So yes, I plead guilty to getting rather annoyed, but I maintained, correctly, Newton's laws hold everywhere, not just in a vacuum, even if I got momentarily confused as to their source and implementation. I confess to having a bit of a temper when I'm challenged on physical laws which I know to be correct, even if the passage of time since college had diminished the knowledge of their calculations somewhat.

Opinions are fine, but again, I was mad at the way I was being treated in what was essentially a factual dispute about Physics. But I'll endeavor to keep a lid on the temper in the future. Oh, and before I forget, likewise: you too have a nice day.

Possibly...but this has nothing to do with mass being less and less of a factor at high speeds.

That's because the position function is a function of velocity at t=0 plus velocity multiplied by time. If you take a limit as t -> 0, the M5's greater launching ability (due to its 12% wider rear tires and better traction from the higher friction coefficient caused by the tires in conjunction with its higher mass) gets a big kick from its initial launch. This advantage will be realized at all speeds, although its effects will be diminished--but will by no means disappear--when 0-xxx speeds are read from any given road test.

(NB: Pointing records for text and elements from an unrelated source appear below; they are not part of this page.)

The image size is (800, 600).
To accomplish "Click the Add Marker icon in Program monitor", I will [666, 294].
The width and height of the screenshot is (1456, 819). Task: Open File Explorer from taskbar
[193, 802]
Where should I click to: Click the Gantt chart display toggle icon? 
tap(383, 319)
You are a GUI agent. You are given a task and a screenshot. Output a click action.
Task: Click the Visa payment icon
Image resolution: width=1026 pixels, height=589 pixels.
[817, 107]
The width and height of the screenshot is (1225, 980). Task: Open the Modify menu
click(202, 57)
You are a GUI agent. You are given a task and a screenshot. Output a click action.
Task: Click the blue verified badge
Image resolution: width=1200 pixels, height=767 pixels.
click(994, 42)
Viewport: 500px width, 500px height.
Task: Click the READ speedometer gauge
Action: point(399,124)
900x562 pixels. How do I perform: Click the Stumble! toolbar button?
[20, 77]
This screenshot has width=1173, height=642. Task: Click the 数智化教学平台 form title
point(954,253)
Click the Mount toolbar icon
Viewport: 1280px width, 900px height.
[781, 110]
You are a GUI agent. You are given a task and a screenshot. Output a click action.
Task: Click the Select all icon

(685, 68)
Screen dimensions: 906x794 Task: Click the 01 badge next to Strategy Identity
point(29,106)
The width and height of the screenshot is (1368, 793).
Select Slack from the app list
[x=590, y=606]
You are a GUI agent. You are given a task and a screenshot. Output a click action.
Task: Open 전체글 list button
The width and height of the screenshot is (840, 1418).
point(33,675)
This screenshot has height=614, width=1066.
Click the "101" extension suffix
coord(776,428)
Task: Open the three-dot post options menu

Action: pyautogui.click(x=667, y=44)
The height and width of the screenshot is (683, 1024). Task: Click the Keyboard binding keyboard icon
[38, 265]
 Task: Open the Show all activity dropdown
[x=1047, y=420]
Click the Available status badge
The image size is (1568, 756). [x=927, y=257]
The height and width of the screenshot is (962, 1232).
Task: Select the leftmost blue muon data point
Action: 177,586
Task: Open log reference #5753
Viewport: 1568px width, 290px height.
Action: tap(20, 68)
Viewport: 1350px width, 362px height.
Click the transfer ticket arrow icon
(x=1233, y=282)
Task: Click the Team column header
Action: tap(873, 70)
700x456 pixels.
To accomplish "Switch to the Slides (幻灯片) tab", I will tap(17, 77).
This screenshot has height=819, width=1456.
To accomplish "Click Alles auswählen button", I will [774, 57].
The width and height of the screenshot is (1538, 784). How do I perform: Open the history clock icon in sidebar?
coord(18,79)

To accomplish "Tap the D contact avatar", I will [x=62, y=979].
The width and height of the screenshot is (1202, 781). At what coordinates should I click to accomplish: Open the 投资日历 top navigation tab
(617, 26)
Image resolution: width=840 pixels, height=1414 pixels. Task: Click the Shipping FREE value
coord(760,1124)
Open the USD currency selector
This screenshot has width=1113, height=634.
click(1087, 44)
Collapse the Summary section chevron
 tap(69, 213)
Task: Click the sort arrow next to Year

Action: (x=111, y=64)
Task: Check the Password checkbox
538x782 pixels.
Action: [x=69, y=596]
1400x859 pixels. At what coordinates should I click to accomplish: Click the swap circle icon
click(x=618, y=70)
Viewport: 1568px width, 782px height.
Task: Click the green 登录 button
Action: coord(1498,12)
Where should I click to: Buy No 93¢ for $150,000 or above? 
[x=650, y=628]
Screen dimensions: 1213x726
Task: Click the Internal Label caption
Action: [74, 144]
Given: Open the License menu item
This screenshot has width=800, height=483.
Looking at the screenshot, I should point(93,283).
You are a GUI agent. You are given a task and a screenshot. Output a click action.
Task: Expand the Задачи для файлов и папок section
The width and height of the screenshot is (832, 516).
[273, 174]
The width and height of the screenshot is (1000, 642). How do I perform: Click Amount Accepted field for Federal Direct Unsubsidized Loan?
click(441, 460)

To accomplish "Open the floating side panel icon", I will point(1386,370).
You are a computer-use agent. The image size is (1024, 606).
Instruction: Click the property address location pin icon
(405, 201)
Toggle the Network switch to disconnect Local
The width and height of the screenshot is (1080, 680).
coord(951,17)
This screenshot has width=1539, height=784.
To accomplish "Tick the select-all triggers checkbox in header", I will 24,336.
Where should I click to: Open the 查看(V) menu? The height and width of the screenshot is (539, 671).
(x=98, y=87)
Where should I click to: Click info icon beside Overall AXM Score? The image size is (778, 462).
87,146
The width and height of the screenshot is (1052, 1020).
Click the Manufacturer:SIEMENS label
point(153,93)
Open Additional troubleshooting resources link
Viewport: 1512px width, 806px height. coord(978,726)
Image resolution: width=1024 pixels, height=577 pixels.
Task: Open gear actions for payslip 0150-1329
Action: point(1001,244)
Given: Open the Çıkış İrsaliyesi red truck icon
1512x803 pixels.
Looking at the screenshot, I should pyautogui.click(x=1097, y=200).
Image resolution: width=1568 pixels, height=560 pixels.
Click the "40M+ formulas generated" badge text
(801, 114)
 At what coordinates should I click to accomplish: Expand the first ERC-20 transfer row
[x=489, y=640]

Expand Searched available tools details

I personally believe that magazines should conduct full rolling-start time to distance runs, say from 5mph to the 1/4 mile, as these would be more indicitive of what would happen once the cars are rolling, but unfortunately all we have at best is a small subset of this.

But anyway, I digress; back to mass and its effects on high speed acceleration:

The key phrase here is "huge difference in total power", not weight. You are trying to show the effects of varying *one* quantity, mass, by varying *two* quantities here, mass and force. But a result obtained by varying two quantities cannot be interpreted as being caused only by the variation of one quantity. Since two vehicles of the same mass, frontal areas, gearing, wheels, etc. will produce the same force at the wheels at any given velocity, the thing which will determine acceleration at high speeds (or low speeds) is how much force there is to push the vehicle forward minus how much force there is resisting its forward movement, divided by its mass of course. Drag force does increase with velocity, but this is independent of mass.

If you want to see how mass *only* affects a vehicle's acceleration, you must vary *only* mass. So let's use the hypothetical Benz case again, except in this case rather than calculating a bunch of engine stuff, I'll simply keep engine force constant and vary mass. In this way the direct effects of varying mass with respect to high velocity acceleration in air can be determined. I will use the same calculated drag forces for the C32 from before at 100, 130, and 150 mph.

So let's say that Car A has mass of 2000 kg, Car B has mass of 4000 kg, and Car C has 6000 kg. All other things are equal. Drag forces were calculated previously at 741N at 100 mph, 1253N at 130 mph, and 1781N at 155 mph. Let us further assume for simplicity's sake that these vehicles produce 6000N at the wheels at 100, 5000N at 130, and 4000N at 150, although using the following equations you can simply plug and chug for any values you like; the end results will be the same provided the wheel forces are equal. I will also not be computing the rolling resistance as I am pressed for time, but bear in mind that with the heavier cars as I have shown it will be significantly higher, thus slowing them down even more at higher speeds.

Acceleration at 100 mph:
a(Car A) = (6000N - 741N)/2000kg = 2.63 m/s^2
a(Car B) = (6000N - 741N)/4000kg = 1.31 m/s^2
a(Car C) = (6000N - 741N)/6000kg = 0.88 m/s^2

Acceleration at 130 mph:
a(Car A) = (5000N - 1253N)/2000kg = 1.87 m/s^2
a(Car B) = (5000N - 1253N)/4000kg = 0.94 m/s^2
a(Car C) = (5000N - 1253N)/6000kg = 0.62 m/s^2

Acceleration at 150 mph:
a(Car A) = (4000N - 1781N)/2000kg = 1.14 m/s^2
a(Car B) = (4000N - 1781N)/4000kg = 0.57 m/s^2
a(Car C) = (4000N - 1781N)/6000kg = 0.38 m/s^2

As can be clearly seen: by varying *only* mass, acceleration is still the fastest in the car with the highest force-to-mass ratio. All other things being equal, this will be true at all velocities.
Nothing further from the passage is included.